The remarkable Delhi instant.
[Text and photos by Mayank Austen Soofi]
One evening The Delhi Walla spots historian Romila Thapar at the Faqirchand Bookstore in Delhi’s Khan Market. She is wearing a long grey kurta. Her hair is grey.
Ms Thapar asks for Salman Rushdie’s latest novel. She gets it. She asks for Wendy Doniger‘s latest book. She gets it. She asks for a book on the people of the Toda tribe. It is not available. She asks the bookstore’s owners to get a copy for her. She gives them her phone number, requesting them to call her as soon as the book arrives.

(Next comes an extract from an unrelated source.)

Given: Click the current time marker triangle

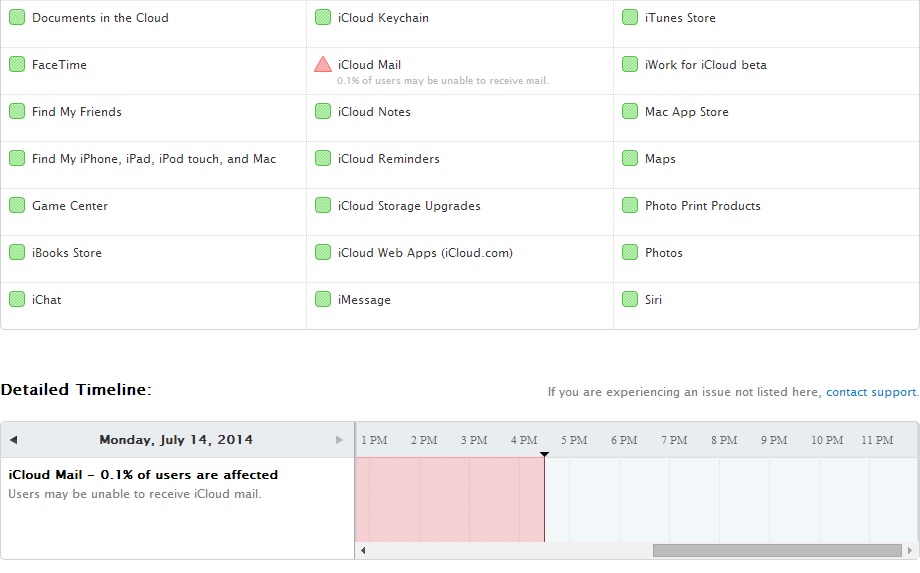Looking at the screenshot, I should 544,455.
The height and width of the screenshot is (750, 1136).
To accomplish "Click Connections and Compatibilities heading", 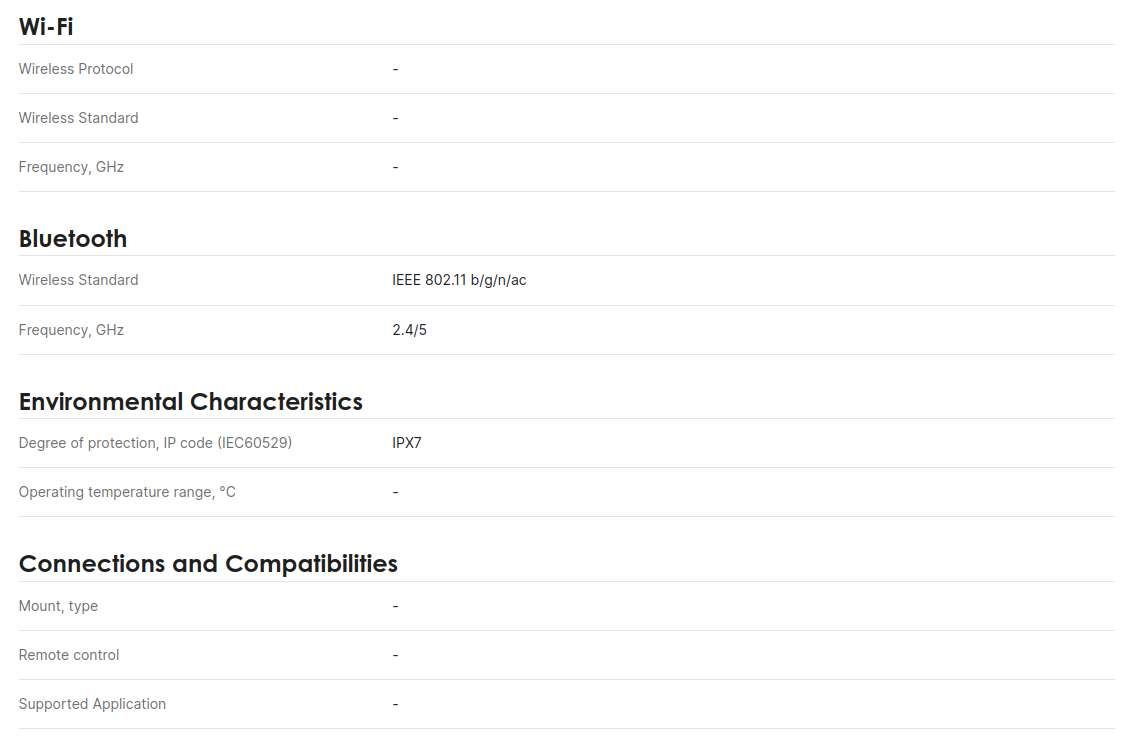I will (x=208, y=564).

A Professor Emerita of Delhi’s Jawaharlal Nehru University, Ms Thapar is the author of many books, including the classic, The Penguin History of Early India: From the Origins to AD 1300 . No self-respecting library in Delhi is complete without at least one Romila Thapar. However, Delhi is presently undergoing a transforming shift in its presiding ideology. Members of the high society, as well as the capital’s intellectuals, are beginning to turn to the right. The new regime finds no consolations in Ms Thapar’s books; they do not back its belief that the cultural identity of all Indians is steeped in Hinduism. In fact, her history textbooks were censored during a previous rule by the same regime because they mentioned the eating of beef in the Vedic era and exploitation of low-caste Hindus.

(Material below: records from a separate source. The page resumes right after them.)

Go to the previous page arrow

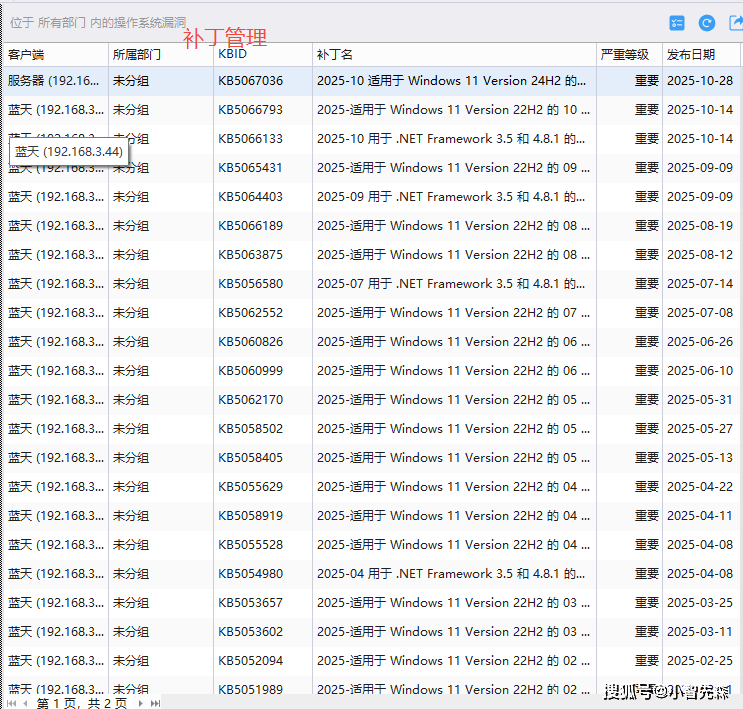[x=26, y=703]
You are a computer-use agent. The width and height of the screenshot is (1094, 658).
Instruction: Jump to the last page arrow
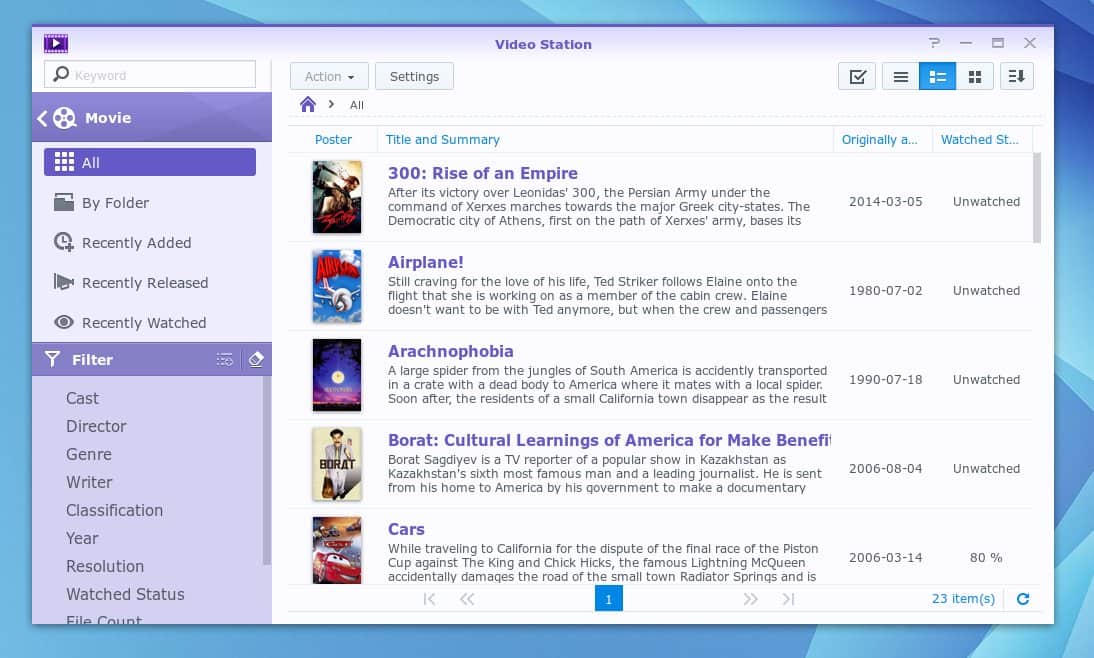click(x=788, y=599)
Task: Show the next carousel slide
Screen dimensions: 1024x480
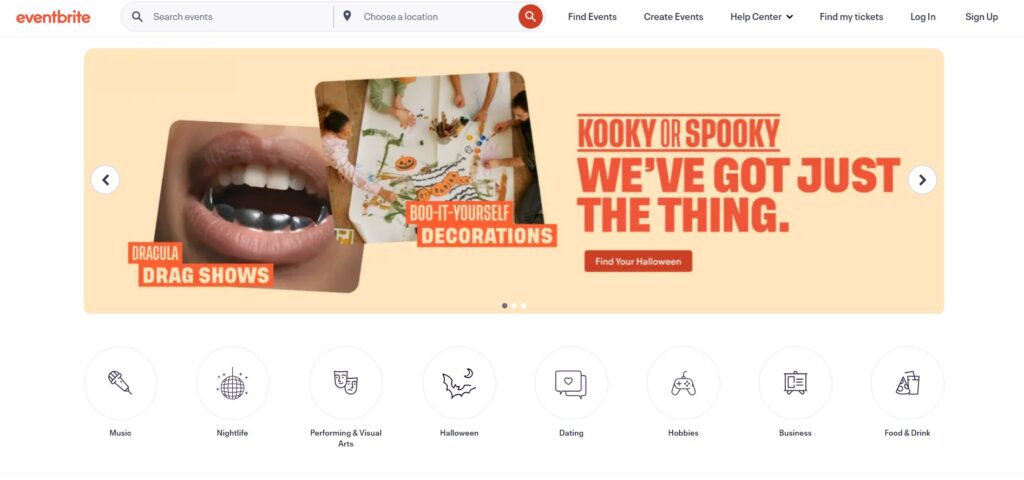Action: tap(922, 180)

Earlier this week, The Indian Express reported Ramesh Bharadwaj, head of Delhi University’s Sanskrit department, referring to the aforementioned historian on the first day of a national seminar on Vedic chronology. He said, “The problem with how Indian history was written began in the 1960s with scholars like Romila Thapar who supported the Aryan invasion theory.”

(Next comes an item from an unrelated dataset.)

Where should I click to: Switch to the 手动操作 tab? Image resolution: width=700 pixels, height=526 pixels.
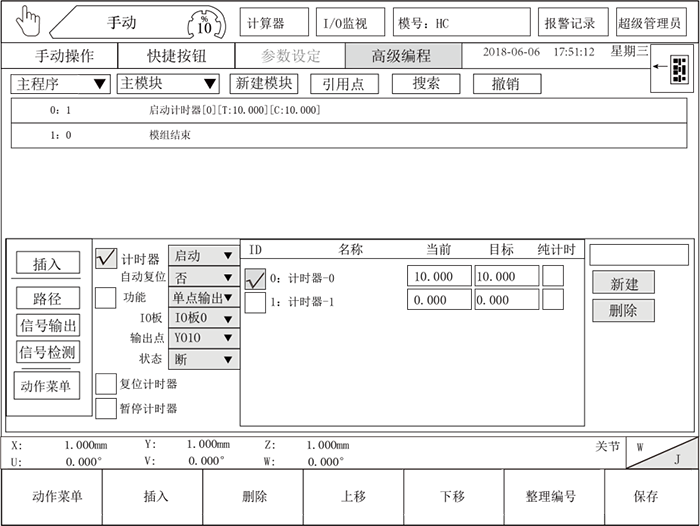(x=63, y=56)
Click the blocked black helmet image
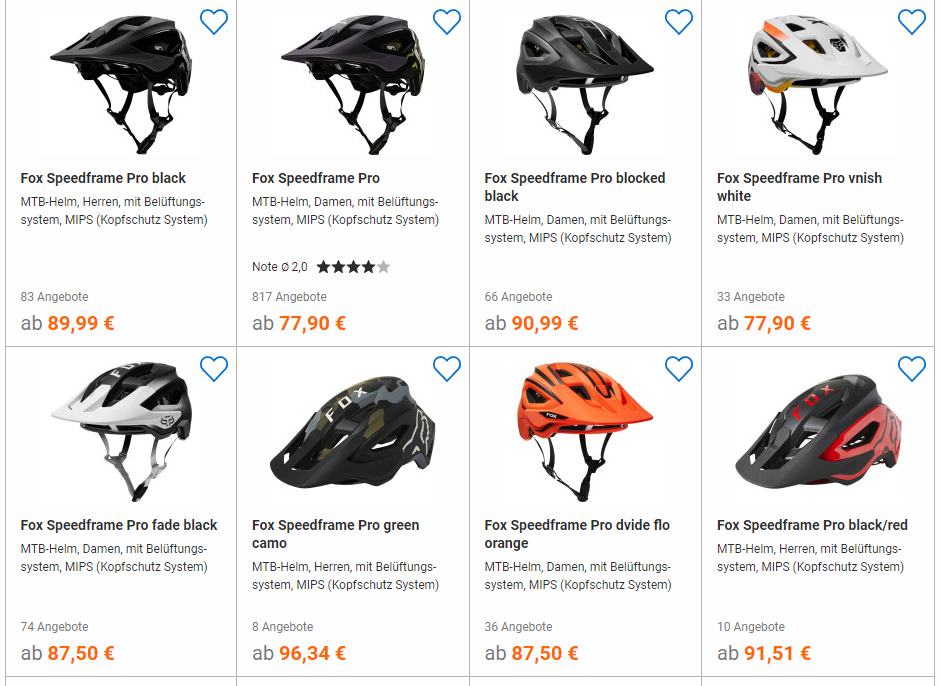 pos(584,84)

Even though Ms Thapar is no longer a fashionable name to flaunt in the power circles, she is not at all looking concerned here at the Faqirchand. Absorbed by the new arrivals, she is smiling over something. She laughs the next instant.
A few minutes later, Ms Thapar steps out of the bookstore with her purchases. The celebrated historian is walking unaccompanied and unnoticed on the market’s crowded Main Lane. Her intellectual brilliance and physical vulnerability seem like a failing bulwark against the ongoing attempts to turn around our understanding of Indian history. Ms Thapar turns left into a corridor. I continue to watch her until she disappears into the Middle Lane. It is a moving moment.